### What you need to do
Return the line that has "Task: Click the plus add icon" and all lines below it through the last, exactly as they stand; omit pictures.

### Stored data
-----

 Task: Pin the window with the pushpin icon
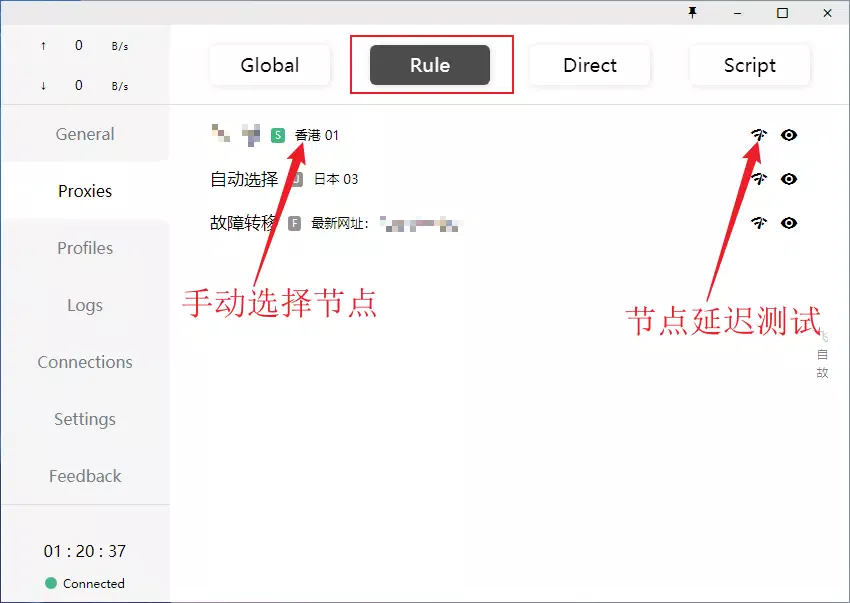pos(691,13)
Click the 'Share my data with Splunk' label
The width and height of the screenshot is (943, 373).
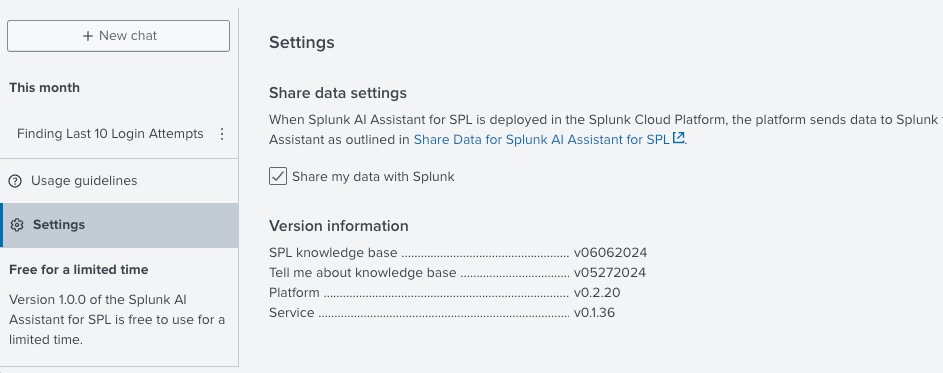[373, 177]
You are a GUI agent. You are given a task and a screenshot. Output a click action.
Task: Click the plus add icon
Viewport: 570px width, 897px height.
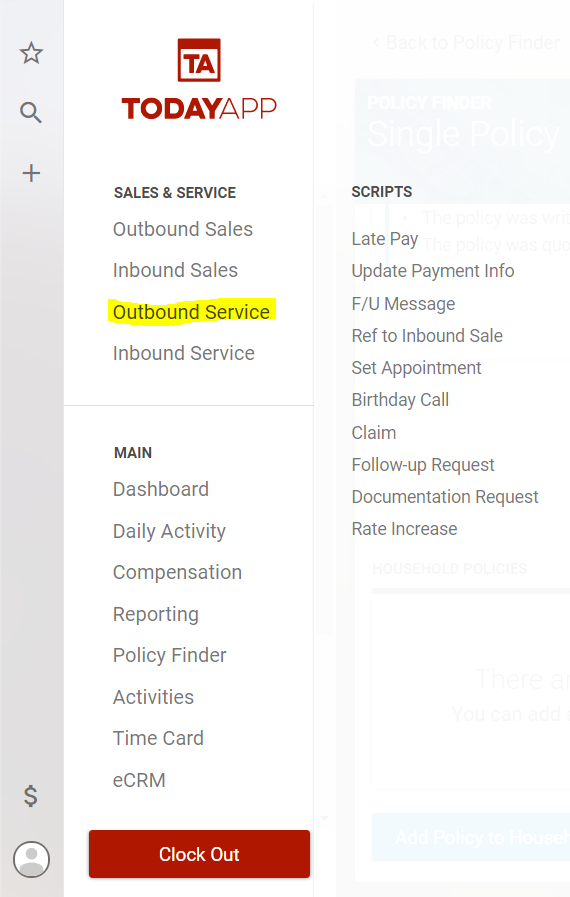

-----

### Reply
Task: Click the plus add icon
Viewport: 570px width, 897px height.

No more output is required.